61.The Constitutional provision upon which this Petition is founded is, Article 68 (c) (i) of the Constitution provides as follows:Parliament shall--c.enact legislation—i.to prescribe minimum and maximum land holding acreages in respect of private land;
62.Parliament enacted the Land Act in which under Section 159 is contained which provides as follows:Minimum and maximum land holding acreages1.Subject to Article 40 of the Constitution-a.the minimum land holding acreage shall be subject to the provisions of Article 66(1) of the Constitution and the legislation envisaged therein.b.the maximum land holding acreage shall be subject to Article 60(1)(a) and (c) of the Constitution.2.The Cabinet Secretary shall publish guidelines on the penalties for noncompliance with the provisions of this section.
63.The Respondents contend that Section 159 of the Land Act statutorily operationalized Article 68(c) (i) of the Constitution.
64.The Petitioner in the reliefs sought in this Petition not seek to invalidation of Section 159 of the Land Act as unconstitutional.
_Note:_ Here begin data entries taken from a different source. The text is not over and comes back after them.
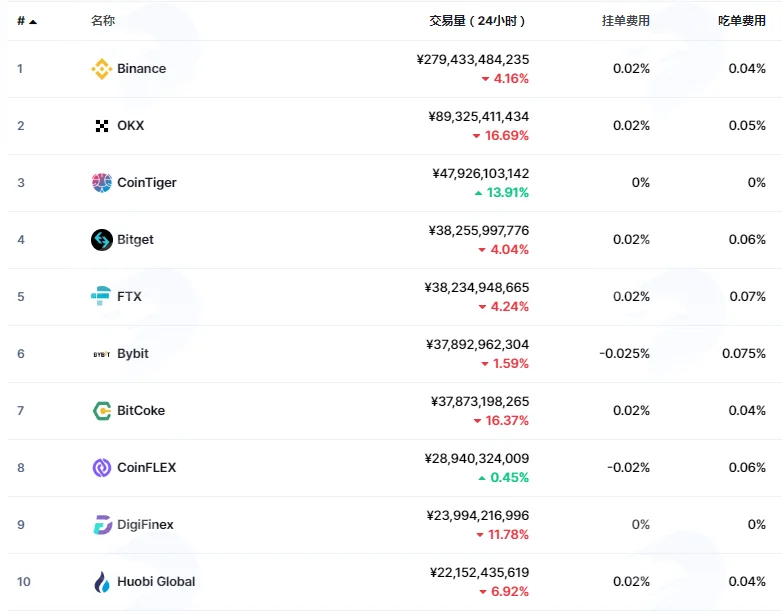
Task: Open the Binance exchange name link
Action: point(142,68)
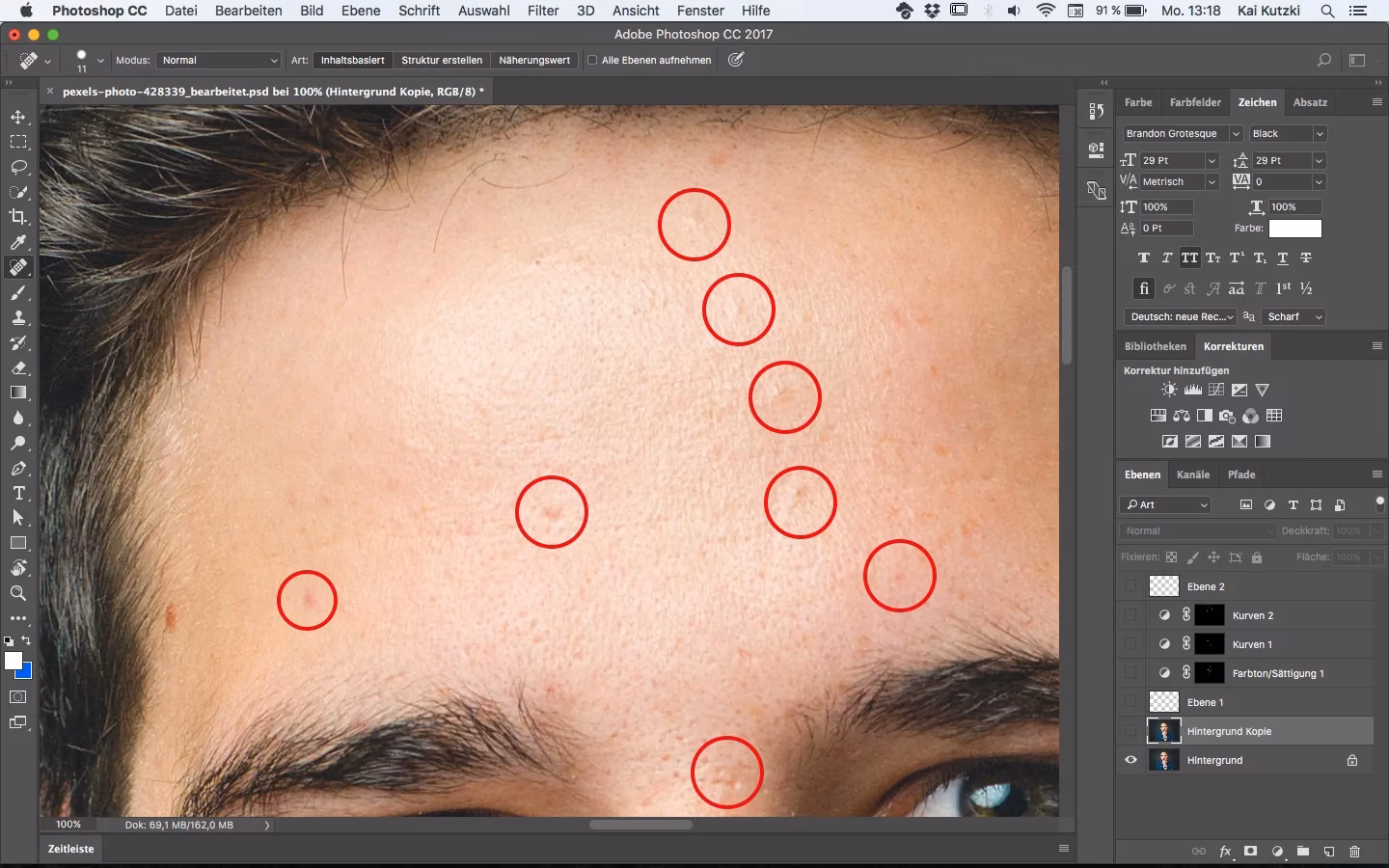Image resolution: width=1389 pixels, height=868 pixels.
Task: Select the Struktur erstellen option in the options bar
Action: click(x=441, y=60)
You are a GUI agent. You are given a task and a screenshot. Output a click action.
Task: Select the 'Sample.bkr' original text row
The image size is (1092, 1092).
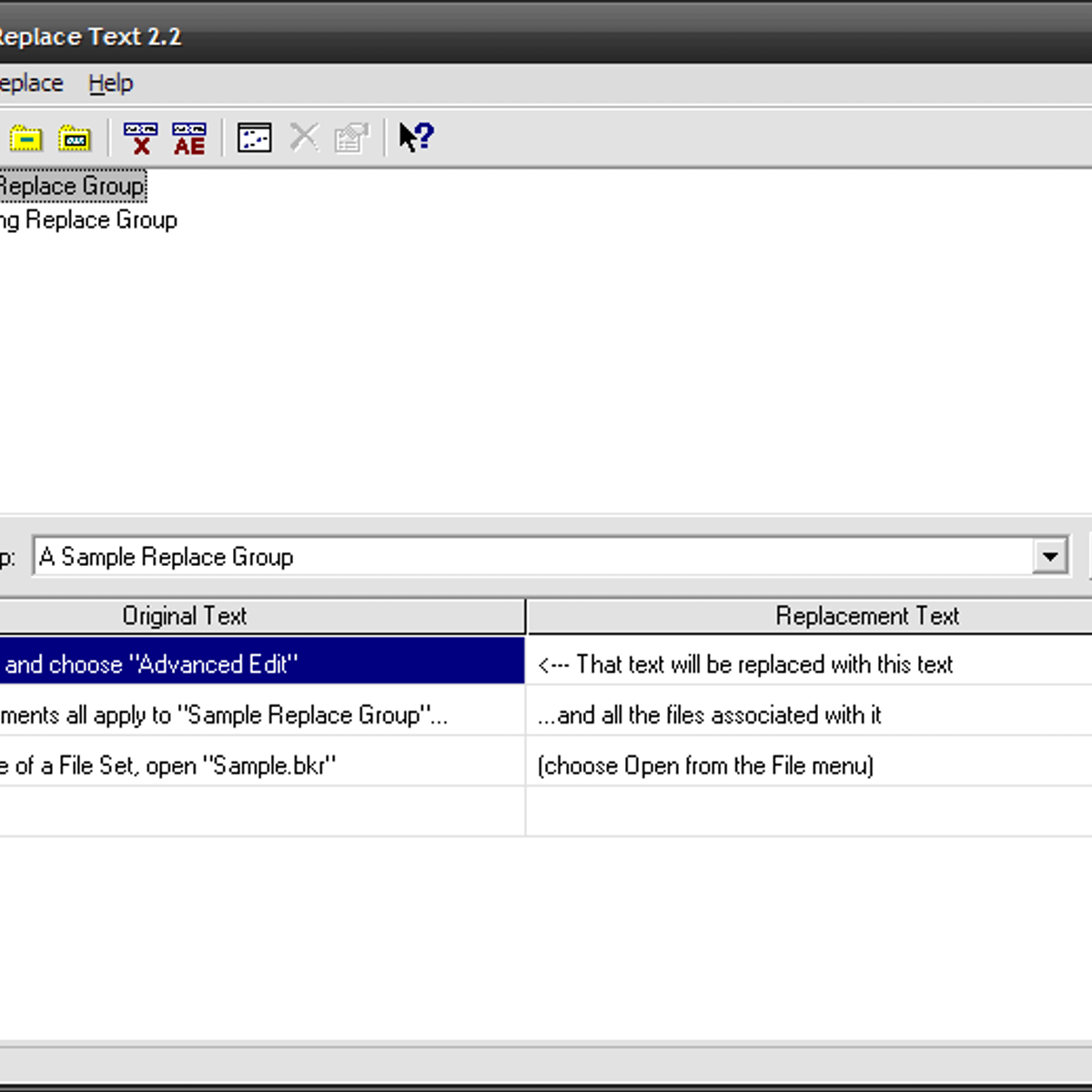(x=167, y=765)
Instead, the Petitioner states in the submissions that Section 159 of the Land Act which the Respondents contends gives effect to Article 68 (c) (i) is ambiguous, uncertain and poorly drafted. Further that Parliament has by this legislative enactment delegated its Constitutional power to a body not contemplated by the Constitution.
65.One of the principles in Constitutional interpretation is presumption of constitutionality of Acts of Parliament. This principle was captured by the Court of Appeal of Tanzania in Ndyanabo vs. Attorney General [2001] EA 495 being a restatement of the law in the English case of Pearlberg vs. Varty [1972] 1 WLR 534 that:
66.In the present case, the Petitioner does not seek any relief or prayer specifically questioning the constitutionality of Section 159 of the Land Act but in the submissions, the Petitioner faulted it for its ambiguity and poor draftsmanship, and further alleged that Parliament cannot delegate its legislative authority to another body not contemplated by the Constitution.
67.In my view, the cure for ambiguity or poorly drafted provision is not by declaring it unconstitutional, it is only when it is established to be in contravention of the Constitution that the matter becomes a subject of constitutional litigation. A badly drafted law is cured by amendment or repeal of the offending section. I say so because ambiguity or poor draftsmanship or even the inadequacy of a provision without pin-pointing its unconstitutionality is not what makes the provision unconstitutional. Indeed, considering that the Petitioner is not directly questioning the Constitutionality of Section 159 but complains about its ambiguity and poor drafting, I am of the view that is an issue which ought to have been raised directly with Parliament under Article 119 (1) of the Constitution which provides that “Every person has a right to petition Parliament to consider any matter within its authority, including to enact, amend or repeal any legislation.”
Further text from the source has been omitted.